A mudança mostrou-se acertada. Hoje, aos 70 anos anos, a Bibi produz 2 milhões de pares ao ano e atua em 70 países. No Brasil, sua linha de produtos está presente em mais de 3,5 mil pontos de venda multimarcas, além do e-commerce e de uma rede de franquias com 120 lojas (algumas delas estão localizadas também na Europa, no Peru, no Equador e na Bolívia).

Para chegar a esta posição, a empresa, conforme Marlin, investiu (e ainda investe) em pesquisa, tecnologia, inovação, recursos humanos e relacionamento com clientes e consumidores. Todas as atividades têm como propósito colaborar para o desenvolvimento saudável da criança e ajudá-la a ser feliz, que fica evidenciado em todos os canais, materiais de divulgação e pontos de vendas da marca.

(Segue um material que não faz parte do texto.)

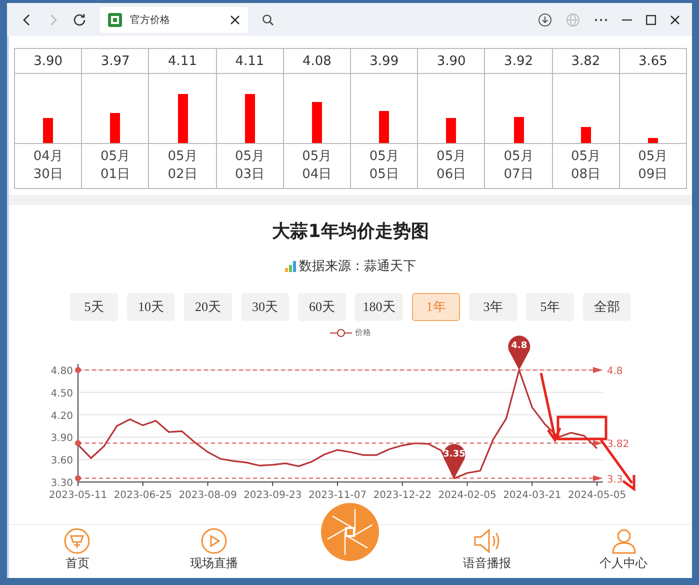  I want to click on maximize-icon, so click(651, 19).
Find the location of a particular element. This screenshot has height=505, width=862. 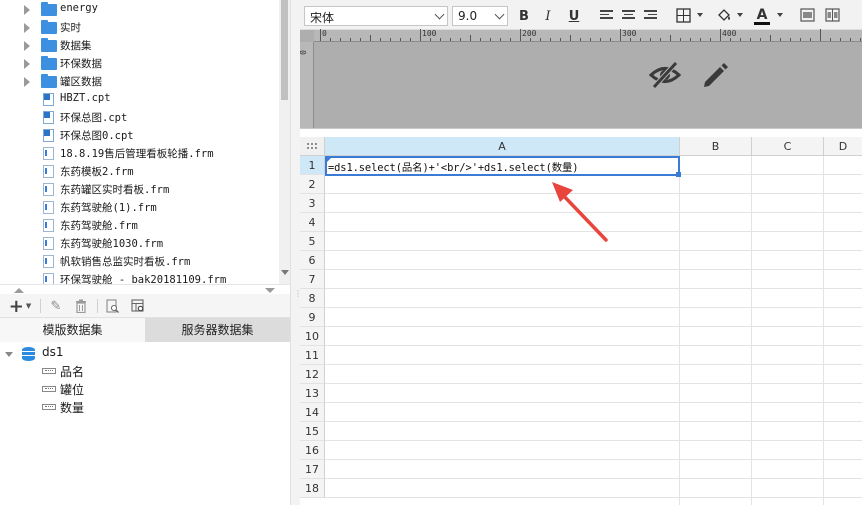

column-header-a: A is located at coordinates (502, 146).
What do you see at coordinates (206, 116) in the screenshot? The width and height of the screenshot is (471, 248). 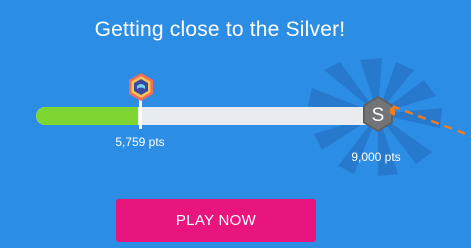 I see `points-progress-bar` at bounding box center [206, 116].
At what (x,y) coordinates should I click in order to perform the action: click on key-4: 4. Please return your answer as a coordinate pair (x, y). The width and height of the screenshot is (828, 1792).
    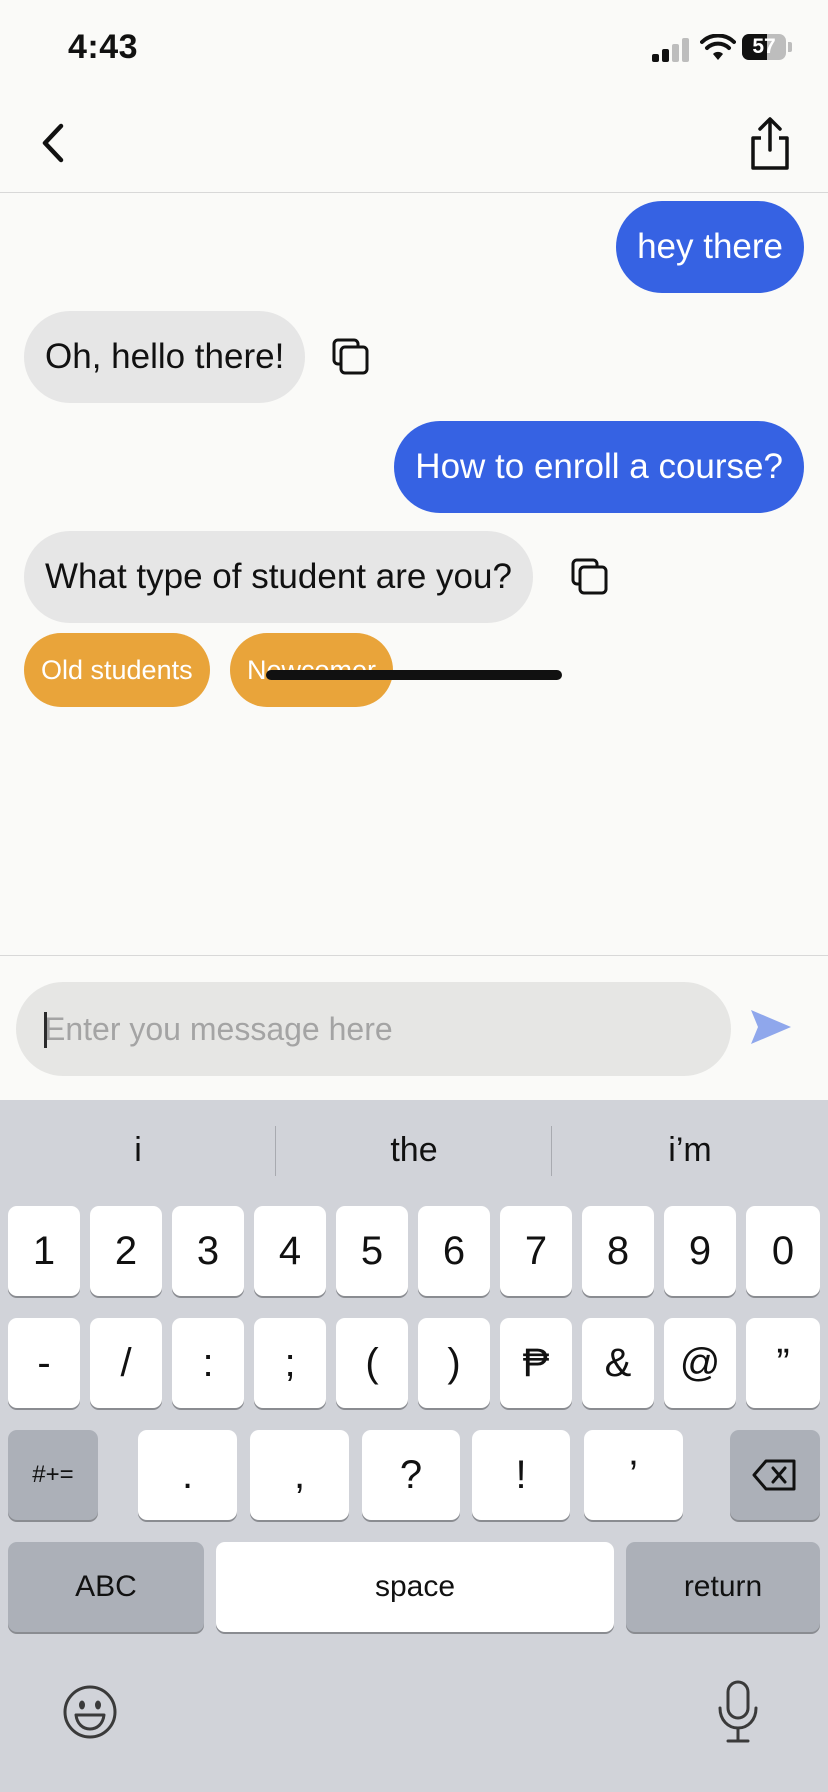
    Looking at the image, I should click on (290, 1251).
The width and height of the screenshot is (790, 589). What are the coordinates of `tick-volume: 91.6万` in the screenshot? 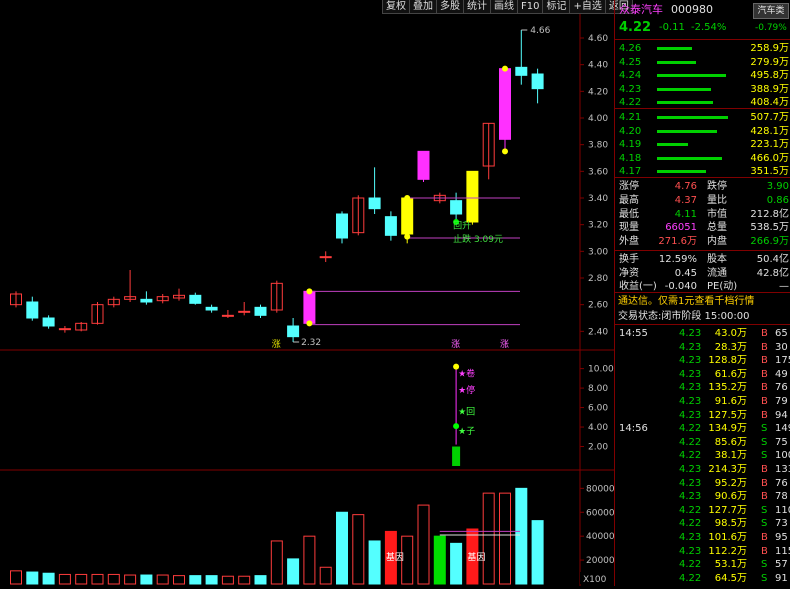 It's located at (730, 402).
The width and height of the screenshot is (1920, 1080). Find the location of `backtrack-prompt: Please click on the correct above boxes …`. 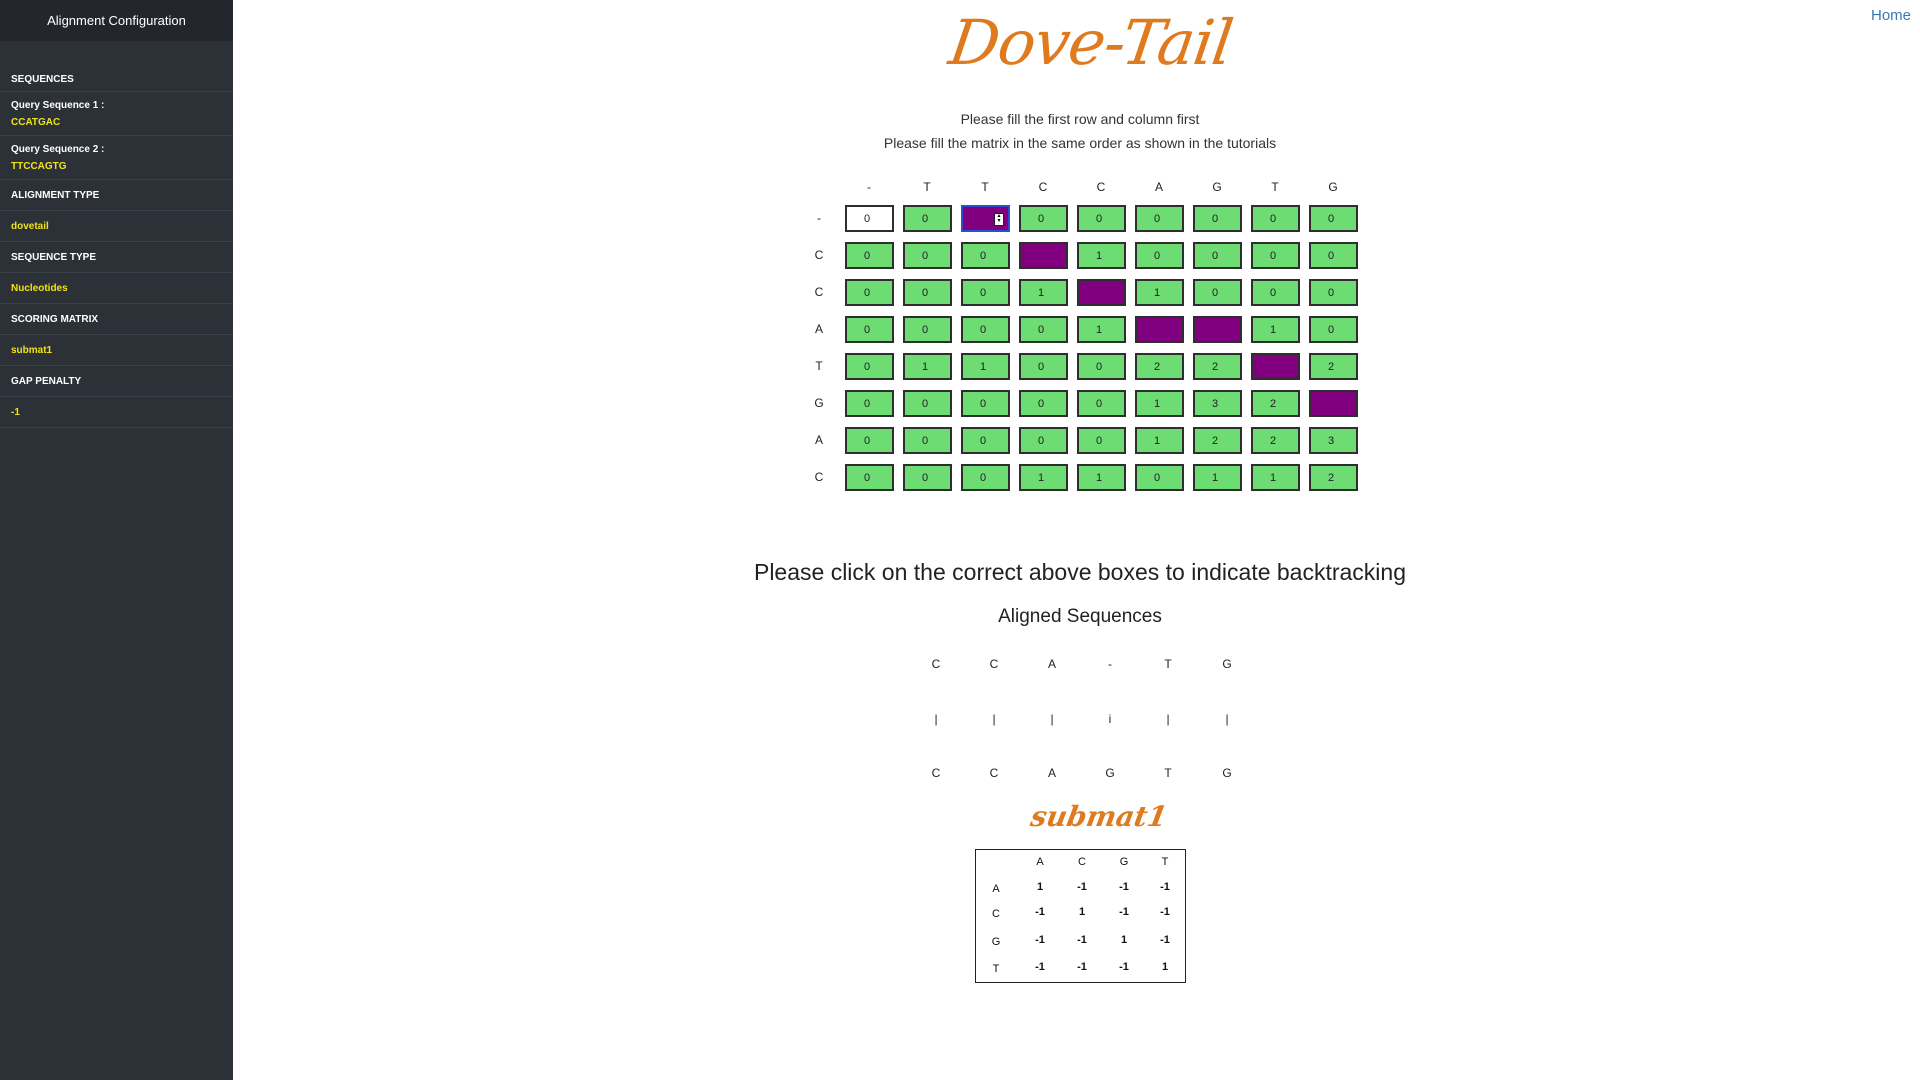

“Mais do que a marca, o consumidor compra os benefícios que ela oferece, que precisam ser demonstrados claramente de diversas formas. Sapato não fala, então temos que fazer uso da criatividade para transmitir os diferenciais que desenvolvemos, como a palmilha fisioflex, que proporciona sensação de caminhar descalço”, explicouMarlin. Conforme ele, a marca também precisa passar confiança ao consumidor, que está relacionada a fatores como qualidade, durabilidade, design, valores e outros.

Cultura do engajamento
Outra razão pela qual a marca chegou aos 70 anos é a sua cultura de engajamento, uma série de iniciativas que valorizam todos os integrantes da equipe. O projeto de endomarketing contempla dezenas de ações, com destaque às denominadas de Bom dia, Empresa, Universidade Bibi, Banco de Talentos e Código de conduta, que ajudam a atrair, desenvolver e reter talentos.

A Bibi também trabalha fortemente a inovação. Para isso, mantém há alguns anos o chamado Ninho de Inovação Bibi, área coberta, fora do ambiente fabril, em que funcionários, fornecedores e clientes reúnem-se para inovar as diferentes áreas e ‘pensar fora da casinha’.Um das muitas criações é a VendingMachine, máquina que, literalmente, vende produtos da marca. Nela, o consumidor escolhe o produto, paga com cartão de crédito e o recebe-o na hora. Outra é o 2Way, modelo de calçado do tipo 2 em 1. Trata-se de uma sandália com sola de Eva com borracha e velcro que a criança tira ao entrar em casa e permanece com a meia que acompanha o produto, vendido a 169,00 nas lojas e sucesso em todo o Brasil.

Confiança no Brasil
Em sua palestra, além de falar das estratégias que fizeram a Bibi crescer, Marlin também manifestou confiança em relação ao futuro do Brasil. Defensor convicto do presidente Jair Bolsonaro e sua equipe, o empresário citou dois fatos que, segundo ele, sinalizam que a economia está prestes a iniciar um novo ciclo: os 105 mil pontos atingidos há algumas semanas pela B3 (ex-Bovespa) e as projeções de queda da taxa Selic, que deve fechar o ano em 5%. “O Brasil vive um momento de ruptura da velha prática do toma-lá-dá-cá e, em breve, o crescimento voltará, com benefícios a todos”, afirmou.